Il faut prévoir des délais de 6 à 18 mois au Maroc. De plus, toutes les pièces du dossier doivent être traduites en arabe par un traducteur assermenté. Le coût total de la procédure, incluant les frais de traduction et les honoraires d’avocat, se situe généralement entre 4 000 € et 9 000 €.
Cas particulier : l’impact d’un divorce marocain sur la succession
Un divorce prononcé au Maroc peut avoir des conséquences inattendues sur une succession en France, surtout pour les divorces anciens. Avant la réforme de la Moudawana en 2004, la répudiation unilatérale (talaq) était courante.
Le problème est que ce type de divorce est souvent considéré comme contraire à l’ordre public français et donc non reconnu en France. Il ne produit aucun effet juridique sur le territoire français si il n’a pas été validé par un juge français.
Exemple de situation à risque : Un homme divorce par répudiation au Maroc en 1998. Il ne fait pas retranscrire ce divorce en France. Il se remarie ensuite en France avec une autre femme. À son décès, la justice française considère que :
→ Son premier mariage est toujours valide en France.
→ Son second mariage est nul pour cause de bigamie.
→ Sa première épouse est toujours sa conjointe survivante légale et a des droits sur la succession.
→ Sa seconde « épouse » n’a aucun droit successoral.
Recommandations et stratégies d’anticipation
Face à la complexité de la succession franco-marocaine, l’anticipation est la seule solution pour protéger son patrimoine et ses héritiers. Plusieurs outils juridiques et fiscaux existent.
Pour contrer les effets négatifs de la nouvelle fiscalité du quasi-usufruit, d’autres solutions sont à envisager :
- Mettre en place un usufruit temporaire.
- Prévoir une rente viagère pour le conjoint.
- Effectuer un legs en pleine propriété d’une partie des biens.
Pour optimiser la transmission de son patrimoine, certaines structures sont plus adaptées :
- La SCI familiale pour gérer des biens immobiliers.
- L’assurance-vie, qui bénéficie d’une fiscalité hors succession (avec un abattement de 152 500 € par bénéficiaire pour les primes versées avant 70 ans).
- La création d’une holding familiale pour les patrimoines importants.
Enfin, un testament bien rédigé est essentiel.

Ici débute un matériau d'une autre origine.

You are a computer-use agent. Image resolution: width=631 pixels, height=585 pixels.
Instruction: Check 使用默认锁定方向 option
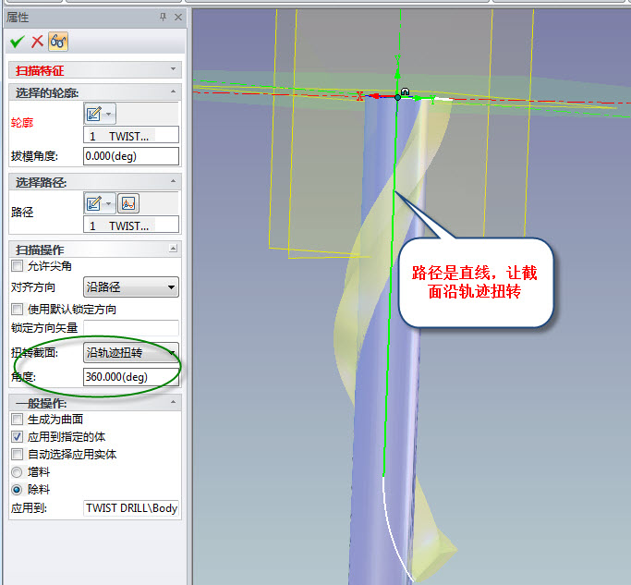click(x=17, y=309)
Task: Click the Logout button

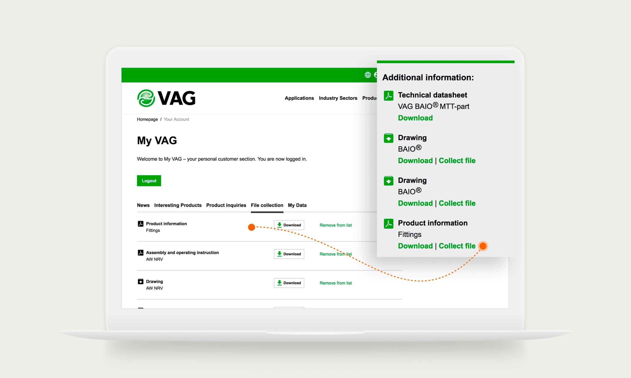Action: click(x=149, y=180)
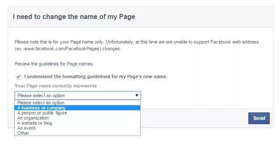Image resolution: width=279 pixels, height=155 pixels.
Task: Open the guidelines link for Page names
Action: tap(48, 64)
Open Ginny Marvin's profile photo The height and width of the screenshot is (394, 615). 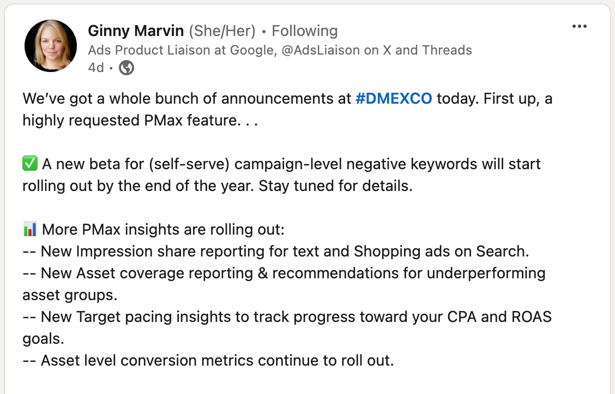[x=51, y=46]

Il peut contenir des clauses spécifiques pour organiser la succession, comme une clause de conversion du quasi-usufruit ou une clause de cantonnement (qui permet au conjoint de ne prendre qu’une partie de ce à quoi il a droit).
Dans tous les cas, consulter un avocat ou un notaire spécialisé dans le droit franco-marocain n’est pas une option, c’est une nécessité.

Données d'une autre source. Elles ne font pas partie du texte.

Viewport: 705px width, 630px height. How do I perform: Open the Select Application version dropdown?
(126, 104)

Pour résumer, trois mécanismes sont à maîtriser pour toute succession franco marocaine : la règle de territorialité fiscale de l’article 750 ter du CGI, le mécanisme d’imputation de l’impôt étranger de l’article 784 A, et la nouvelle fiscalité du quasi-usufruit de l’article 774 bis.
L’absence de convention fiscale successorale entre la France et le Maroc oblige à une vigilance constante et à une planification rigoureuse. Préparer sa succession dans ce contexte n’est pas seulement un acte juridique, c’est avant tout un acte de protection pour votre famille.